On Sep 30, 2011, at 4:31 PM, Doug Barton wrote:
> o, this is a bit of an odd one .... I've got a web server running
> apache 2.2.17 and php 5.3.5. The host itself is running 7.3-RELEASE,
> i386, and is not busy. I can do DNS queries on the command line all day
> long and they are very snappy. Using nslookup, dig, whatever.

Are you using prefork or worker/threaded MPM with Apache?

While some PHP modules claim to be threadsafe, experience has left me convinced that neither threaded PHP nor threaded mod_perl is reliable under even minimal load.  If you haven't tried using prefork MPM, consider using it, and maybe add fastcgi if you need to.

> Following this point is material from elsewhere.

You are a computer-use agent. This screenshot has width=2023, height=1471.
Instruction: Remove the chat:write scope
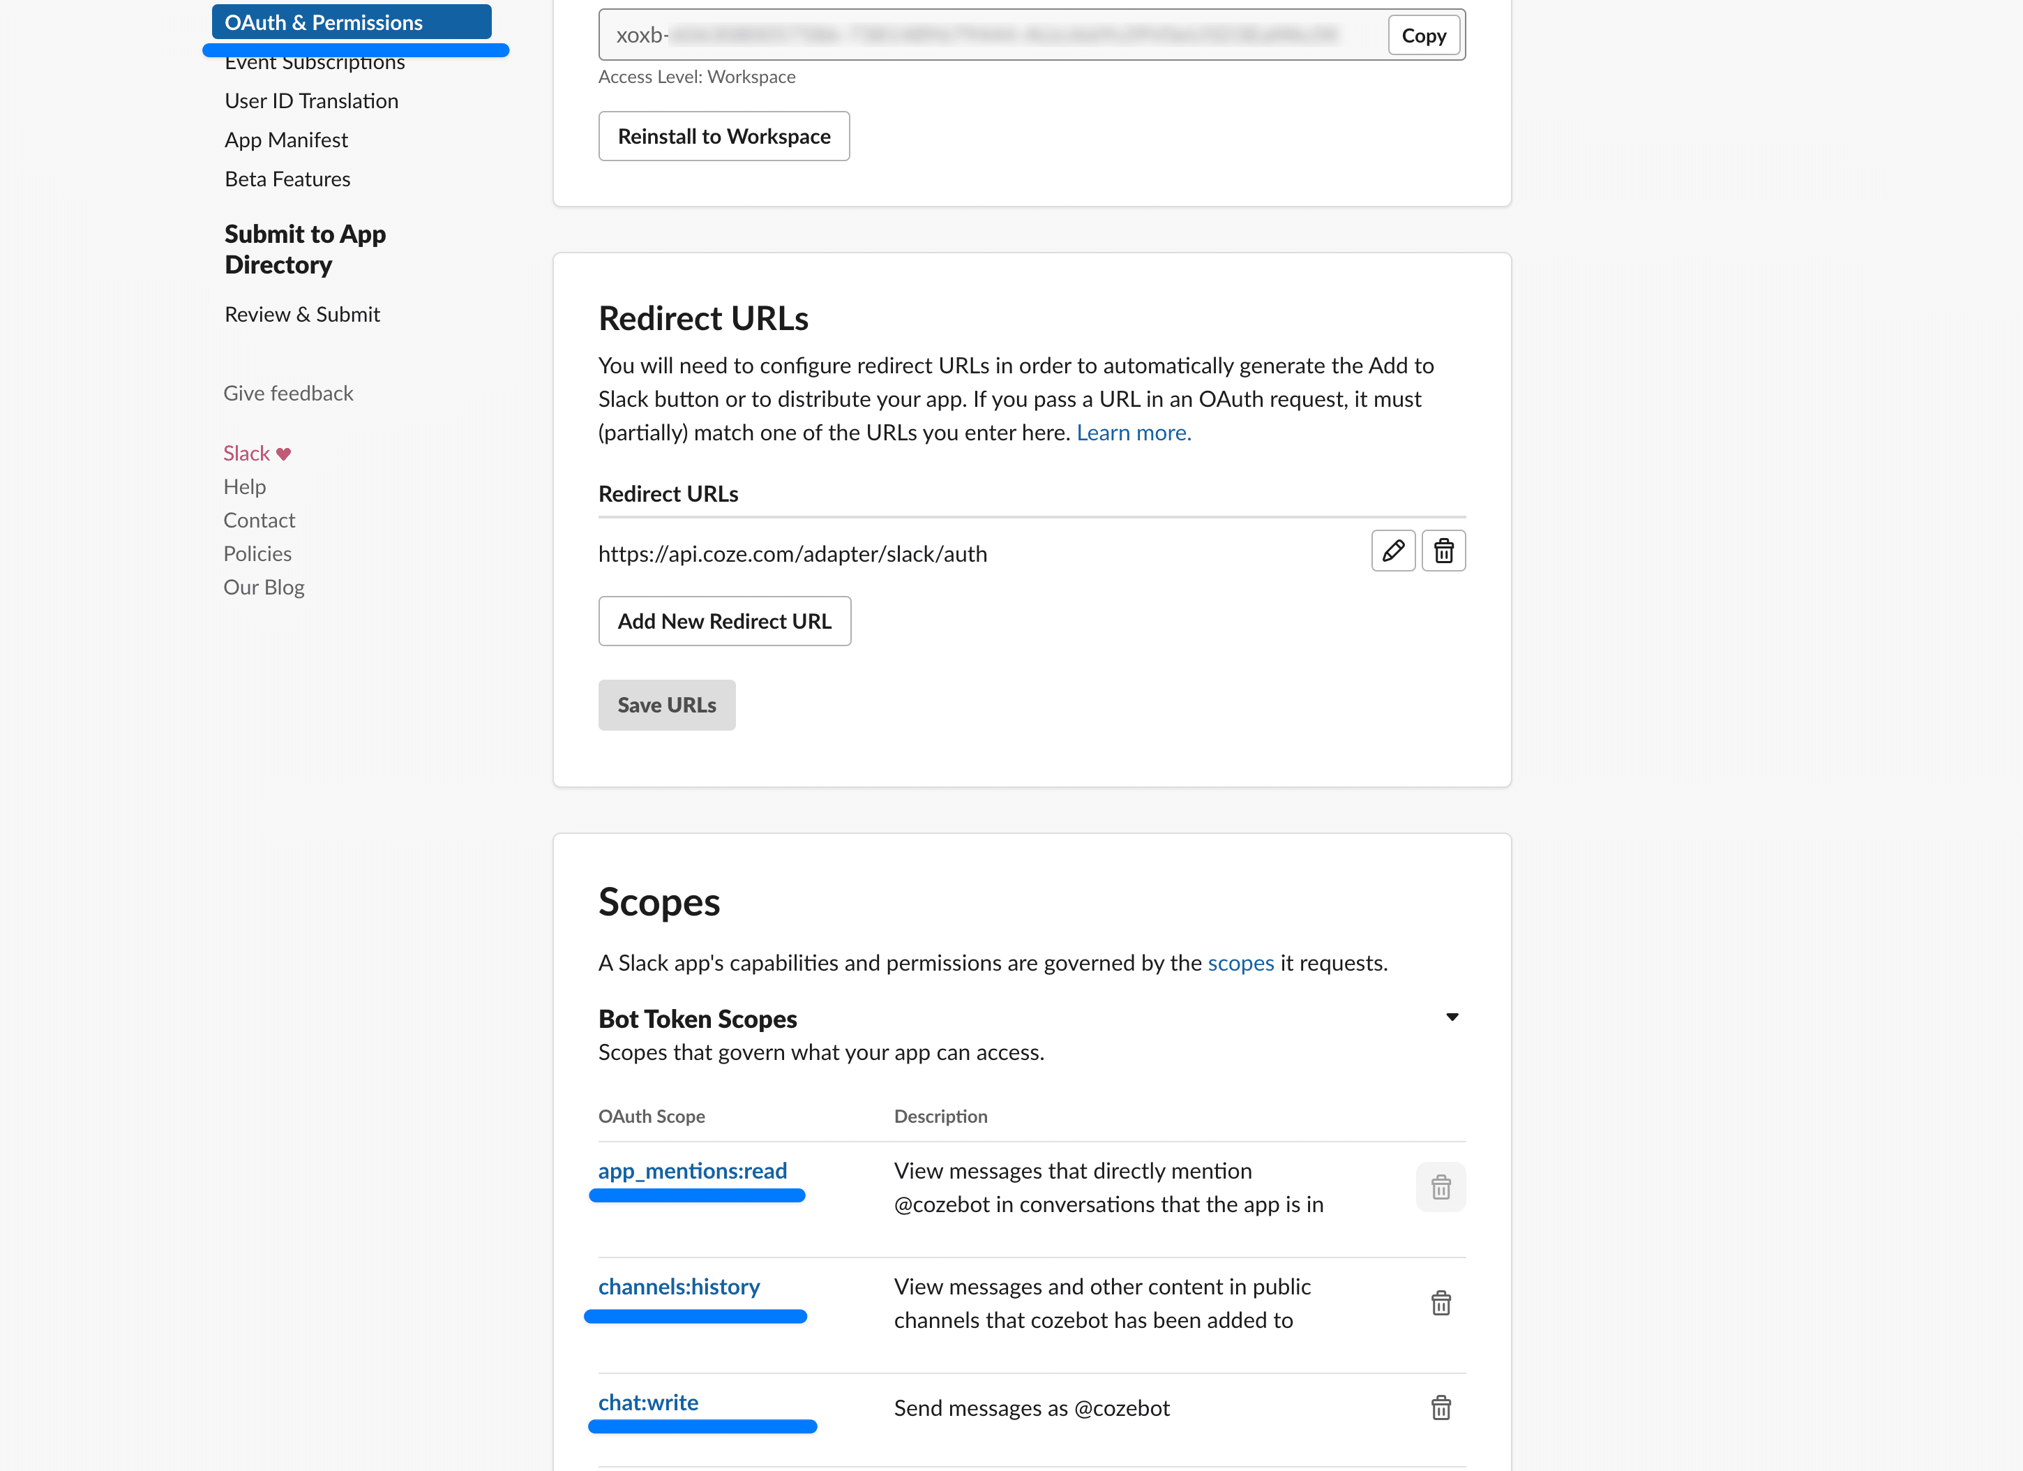(1440, 1408)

> The weirdness comes in when the httpd process needs to do a DNS lookup.
[ ... ]
> I'm open to suggestions on where to look to improve this situation.

One of the major problems with doing any DNS lookups in Apache is that you can easily encounter a DoS as all of the child processes try to resolve addresses; a malware scan coming from an IP with broken reverse DNS can cause things to grind to a halt for a few seconds.

If at all possible, do not perform any DNS resolution in Apache, either for Allow/Deny rules in Location blocks, or for log processing.

Regards,
-- 
-Chuck